'''
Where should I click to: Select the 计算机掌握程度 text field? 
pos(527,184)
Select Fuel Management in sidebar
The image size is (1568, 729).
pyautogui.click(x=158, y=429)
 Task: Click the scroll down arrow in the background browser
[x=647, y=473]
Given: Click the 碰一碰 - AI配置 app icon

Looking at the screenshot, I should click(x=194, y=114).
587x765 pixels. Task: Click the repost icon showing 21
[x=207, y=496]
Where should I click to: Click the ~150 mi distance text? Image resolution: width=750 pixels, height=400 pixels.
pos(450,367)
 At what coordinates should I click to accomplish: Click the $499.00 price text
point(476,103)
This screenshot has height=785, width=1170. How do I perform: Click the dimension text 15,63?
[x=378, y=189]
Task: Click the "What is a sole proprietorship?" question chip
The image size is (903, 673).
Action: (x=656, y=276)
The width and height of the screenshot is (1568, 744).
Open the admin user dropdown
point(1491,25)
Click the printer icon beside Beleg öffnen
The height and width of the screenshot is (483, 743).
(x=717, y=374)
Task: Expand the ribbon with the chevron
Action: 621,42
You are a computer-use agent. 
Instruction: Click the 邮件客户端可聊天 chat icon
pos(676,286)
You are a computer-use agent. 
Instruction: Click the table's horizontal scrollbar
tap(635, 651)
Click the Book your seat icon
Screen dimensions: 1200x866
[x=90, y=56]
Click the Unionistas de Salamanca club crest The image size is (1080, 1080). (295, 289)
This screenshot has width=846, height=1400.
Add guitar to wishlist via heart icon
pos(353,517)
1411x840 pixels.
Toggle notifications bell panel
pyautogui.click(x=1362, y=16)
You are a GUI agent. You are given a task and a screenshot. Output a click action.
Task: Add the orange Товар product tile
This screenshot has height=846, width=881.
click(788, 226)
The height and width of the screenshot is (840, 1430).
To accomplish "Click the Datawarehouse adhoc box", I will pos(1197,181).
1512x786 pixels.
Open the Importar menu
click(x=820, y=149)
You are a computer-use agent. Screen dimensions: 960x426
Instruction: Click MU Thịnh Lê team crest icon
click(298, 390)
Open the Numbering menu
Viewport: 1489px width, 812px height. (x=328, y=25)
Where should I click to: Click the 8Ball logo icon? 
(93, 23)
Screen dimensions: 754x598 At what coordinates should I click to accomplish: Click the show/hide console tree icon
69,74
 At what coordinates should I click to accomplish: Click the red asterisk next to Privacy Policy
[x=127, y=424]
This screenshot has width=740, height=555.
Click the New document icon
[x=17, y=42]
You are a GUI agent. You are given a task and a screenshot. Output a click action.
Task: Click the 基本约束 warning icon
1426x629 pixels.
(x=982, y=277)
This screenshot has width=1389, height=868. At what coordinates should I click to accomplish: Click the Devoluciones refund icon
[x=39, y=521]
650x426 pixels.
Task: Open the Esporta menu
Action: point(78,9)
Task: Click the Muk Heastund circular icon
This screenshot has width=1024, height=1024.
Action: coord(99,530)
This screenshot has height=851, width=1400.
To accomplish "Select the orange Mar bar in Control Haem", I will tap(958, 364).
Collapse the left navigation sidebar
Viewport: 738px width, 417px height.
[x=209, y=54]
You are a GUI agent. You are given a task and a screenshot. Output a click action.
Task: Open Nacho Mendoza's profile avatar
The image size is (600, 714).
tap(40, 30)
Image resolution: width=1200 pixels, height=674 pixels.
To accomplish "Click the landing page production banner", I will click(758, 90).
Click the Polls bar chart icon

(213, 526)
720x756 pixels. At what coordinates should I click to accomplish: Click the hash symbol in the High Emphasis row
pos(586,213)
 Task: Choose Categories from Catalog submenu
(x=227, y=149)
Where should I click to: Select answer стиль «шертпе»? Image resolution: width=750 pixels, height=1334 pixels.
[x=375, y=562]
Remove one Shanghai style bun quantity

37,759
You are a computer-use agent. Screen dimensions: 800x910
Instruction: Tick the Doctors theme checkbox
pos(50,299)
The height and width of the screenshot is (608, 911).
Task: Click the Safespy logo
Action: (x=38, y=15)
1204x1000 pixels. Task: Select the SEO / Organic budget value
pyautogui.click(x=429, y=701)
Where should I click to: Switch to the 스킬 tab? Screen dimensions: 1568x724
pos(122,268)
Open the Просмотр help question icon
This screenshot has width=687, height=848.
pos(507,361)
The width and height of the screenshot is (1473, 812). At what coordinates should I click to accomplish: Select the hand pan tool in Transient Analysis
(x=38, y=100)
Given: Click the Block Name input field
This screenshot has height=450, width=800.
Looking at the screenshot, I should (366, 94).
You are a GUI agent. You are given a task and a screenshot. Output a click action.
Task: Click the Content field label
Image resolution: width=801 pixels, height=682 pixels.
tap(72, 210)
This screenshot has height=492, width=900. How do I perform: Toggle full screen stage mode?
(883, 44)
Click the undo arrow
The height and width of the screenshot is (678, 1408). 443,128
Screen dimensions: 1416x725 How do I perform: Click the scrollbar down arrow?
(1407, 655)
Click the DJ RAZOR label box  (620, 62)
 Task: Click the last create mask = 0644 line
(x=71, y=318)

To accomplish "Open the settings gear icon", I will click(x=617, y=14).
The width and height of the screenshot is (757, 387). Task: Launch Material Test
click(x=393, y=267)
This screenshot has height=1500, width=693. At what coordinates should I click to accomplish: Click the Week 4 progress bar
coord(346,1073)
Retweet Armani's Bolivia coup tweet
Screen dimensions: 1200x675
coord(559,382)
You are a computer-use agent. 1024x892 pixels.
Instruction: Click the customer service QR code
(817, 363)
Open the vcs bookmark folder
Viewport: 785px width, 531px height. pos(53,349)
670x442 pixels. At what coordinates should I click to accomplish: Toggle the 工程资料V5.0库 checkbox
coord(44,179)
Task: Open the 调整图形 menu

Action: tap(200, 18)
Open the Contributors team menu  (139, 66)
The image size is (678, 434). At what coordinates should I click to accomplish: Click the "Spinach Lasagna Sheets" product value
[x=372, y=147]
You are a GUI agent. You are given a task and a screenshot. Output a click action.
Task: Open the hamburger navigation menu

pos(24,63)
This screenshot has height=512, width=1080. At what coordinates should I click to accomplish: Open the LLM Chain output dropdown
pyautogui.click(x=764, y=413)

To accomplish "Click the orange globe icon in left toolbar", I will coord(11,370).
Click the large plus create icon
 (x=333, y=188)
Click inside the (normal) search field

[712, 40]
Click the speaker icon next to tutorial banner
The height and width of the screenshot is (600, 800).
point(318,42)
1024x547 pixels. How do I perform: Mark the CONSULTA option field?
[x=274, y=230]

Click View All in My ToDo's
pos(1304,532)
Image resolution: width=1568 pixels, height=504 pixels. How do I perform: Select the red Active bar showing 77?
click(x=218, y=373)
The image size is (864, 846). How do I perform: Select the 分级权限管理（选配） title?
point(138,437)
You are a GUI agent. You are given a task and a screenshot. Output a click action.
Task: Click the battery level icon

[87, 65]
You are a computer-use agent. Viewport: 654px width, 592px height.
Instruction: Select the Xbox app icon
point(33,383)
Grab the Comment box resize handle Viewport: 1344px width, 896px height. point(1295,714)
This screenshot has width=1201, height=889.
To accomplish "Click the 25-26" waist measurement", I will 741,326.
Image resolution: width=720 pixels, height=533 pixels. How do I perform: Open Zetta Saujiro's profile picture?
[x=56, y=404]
'''
Problem to solve:
Please return all of the records exactly as they appear.

Solution to the exercise:
Where should I click to: Select the 计算机掌握程度 text field? 
pos(527,184)
Select Fuel Management in sidebar
The image size is (1568, 729).
pyautogui.click(x=158, y=429)
 Task: Click the scroll down arrow in the background browser
[x=647, y=473]
Given: Click the 碰一碰 - AI配置 app icon

Looking at the screenshot, I should click(x=194, y=114).
587x765 pixels. Task: Click the repost icon showing 21
[x=207, y=496]
Where should I click to: Click the ~150 mi distance text? Image resolution: width=750 pixels, height=400 pixels.
pos(450,367)
 At what coordinates should I click to accomplish: Click the $499.00 price text
point(476,103)
This screenshot has height=785, width=1170. How do I perform: Click the dimension text 15,63?
[x=378, y=189]
Task: Click the "What is a sole proprietorship?" question chip
The image size is (903, 673).
Action: (x=656, y=276)
The width and height of the screenshot is (1568, 744).
Open the admin user dropdown
point(1491,25)
Click the printer icon beside Beleg öffnen
The height and width of the screenshot is (483, 743).
(x=717, y=374)
Task: Expand the ribbon with the chevron
Action: 621,42
You are a computer-use agent. 
Instruction: Click the 邮件客户端可聊天 chat icon
pos(676,286)
You are a computer-use agent. 
Instruction: Click the table's horizontal scrollbar
tap(635, 651)
Click the Book your seat icon
Screen dimensions: 1200x866
[x=90, y=56]
Click the Unionistas de Salamanca club crest The image size is (1080, 1080). (295, 289)
This screenshot has width=846, height=1400.
Add guitar to wishlist via heart icon
pos(353,517)
1411x840 pixels.
Toggle notifications bell panel
pyautogui.click(x=1362, y=16)
You are a GUI agent. You are given a task and a screenshot. Output a click action.
Task: Add the orange Товар product tile
This screenshot has height=846, width=881.
click(788, 226)
The height and width of the screenshot is (840, 1430).
To accomplish "Click the Datawarehouse adhoc box", I will pos(1197,181).
1512x786 pixels.
Open the Importar menu
click(x=820, y=149)
You are a computer-use agent. Screen dimensions: 960x426
Instruction: Click MU Thịnh Lê team crest icon
click(298, 390)
Open the Numbering menu
Viewport: 1489px width, 812px height. (x=328, y=25)
Where should I click to: Click the 8Ball logo icon? 
(93, 23)
Screen dimensions: 754x598 At what coordinates should I click to accomplish: Click the show/hide console tree icon
69,74
 At what coordinates should I click to accomplish: Click the red asterisk next to Privacy Policy
[x=127, y=424]
This screenshot has width=740, height=555.
Click the New document icon
[x=17, y=42]
You are a GUI agent. You are given a task and a screenshot. Output a click action.
Task: Click the 基本约束 warning icon
1426x629 pixels.
(x=982, y=277)
This screenshot has width=1389, height=868. At what coordinates should I click to accomplish: Click the Devoluciones refund icon
[x=39, y=521]
650x426 pixels.
Task: Open the Esporta menu
Action: point(78,9)
Task: Click the Muk Heastund circular icon
This screenshot has width=1024, height=1024.
Action: coord(99,530)
This screenshot has height=851, width=1400.
To accomplish "Select the orange Mar bar in Control Haem", I will tap(958, 364).
Collapse the left navigation sidebar
Viewport: 738px width, 417px height.
[x=209, y=54]
You are a GUI agent. You are given a task and a screenshot. Output a click action.
Task: Open Nacho Mendoza's profile avatar
The image size is (600, 714).
tap(40, 30)
Image resolution: width=1200 pixels, height=674 pixels.
To accomplish "Click the landing page production banner", I will click(758, 90).
Click the Polls bar chart icon

(213, 526)
720x756 pixels. At what coordinates should I click to accomplish: Click the hash symbol in the High Emphasis row
pos(586,213)
 Task: Choose Categories from Catalog submenu
(x=227, y=149)
Where should I click to: Select answer стиль «шертпе»? Image resolution: width=750 pixels, height=1334 pixels.
[x=375, y=562]
Remove one Shanghai style bun quantity

37,759
You are a computer-use agent. Screen dimensions: 800x910
Instruction: Tick the Doctors theme checkbox
pos(50,299)
The height and width of the screenshot is (608, 911).
Task: Click the Safespy logo
Action: (x=38, y=15)
1204x1000 pixels. Task: Select the SEO / Organic budget value
pyautogui.click(x=429, y=701)
Where should I click to: Switch to the 스킬 tab? Screen dimensions: 1568x724
pos(122,268)
Open the Просмотр help question icon
This screenshot has width=687, height=848.
pos(507,361)
The width and height of the screenshot is (1473, 812). At what coordinates should I click to accomplish: Select the hand pan tool in Transient Analysis
(x=38, y=100)
Given: Click the Block Name input field
This screenshot has height=450, width=800.
Looking at the screenshot, I should (366, 94).
You are a GUI agent. You are given a task and a screenshot. Output a click action.
Task: Click the Content field label
Image resolution: width=801 pixels, height=682 pixels.
tap(72, 210)
This screenshot has height=492, width=900. How do I perform: Toggle full screen stage mode?
(883, 44)
Click the undo arrow
The height and width of the screenshot is (678, 1408). 443,128
Screen dimensions: 1416x725 How do I perform: Click the scrollbar down arrow?
(1407, 655)
Click the DJ RAZOR label box  (620, 62)
 Task: Click the last create mask = 0644 line
(x=71, y=318)

To accomplish "Open the settings gear icon", I will click(x=617, y=14).
The width and height of the screenshot is (757, 387). Task: Launch Material Test
click(x=393, y=267)
This screenshot has height=1500, width=693. At what coordinates should I click to accomplish: Click the Week 4 progress bar
coord(346,1073)
Retweet Armani's Bolivia coup tweet
Screen dimensions: 1200x675
coord(559,382)
You are a computer-use agent. 1024x892 pixels.
Instruction: Click the customer service QR code
(817, 363)
Open the vcs bookmark folder
Viewport: 785px width, 531px height. pos(53,349)
670x442 pixels. At what coordinates should I click to accomplish: Toggle the 工程资料V5.0库 checkbox
coord(44,179)
Task: Open the 调整图形 menu

Action: tap(200, 18)
Open the Contributors team menu  (139, 66)
The image size is (678, 434). At what coordinates should I click to accomplish: Click the "Spinach Lasagna Sheets" product value
[x=372, y=147]
You are a GUI agent. You are given a task and a screenshot. Output a click action.
Task: Open the hamburger navigation menu

pos(24,63)
This screenshot has height=512, width=1080. At what coordinates should I click to accomplish: Open the LLM Chain output dropdown
pyautogui.click(x=764, y=413)

To accomplish "Click the orange globe icon in left toolbar", I will coord(11,370).
Click the large plus create icon
 (x=333, y=188)
Click inside the (normal) search field

[712, 40]
Click the speaker icon next to tutorial banner
The height and width of the screenshot is (600, 800).
point(318,42)
1024x547 pixels. How do I perform: Mark the CONSULTA option field?
[x=274, y=230]

Click View All in My ToDo's
pos(1304,532)
Image resolution: width=1568 pixels, height=504 pixels. How do I perform: Select the red Active bar showing 77?
click(x=218, y=373)
The image size is (864, 846). How do I perform: Select the 分级权限管理（选配） title?
point(138,437)
You are a GUI agent. You are given a task and a screenshot. Output a click action.
Task: Click the battery level icon

[87, 65]
You are a computer-use agent. Viewport: 654px width, 592px height.
Instruction: Select the Xbox app icon
point(33,383)
Grab the Comment box resize handle Viewport: 1344px width, 896px height. point(1295,714)
This screenshot has width=1201, height=889.
To accomplish "Click the 25-26" waist measurement", I will 741,326.
Image resolution: width=720 pixels, height=533 pixels. How do I perform: Open Zetta Saujiro's profile picture?
[x=56, y=404]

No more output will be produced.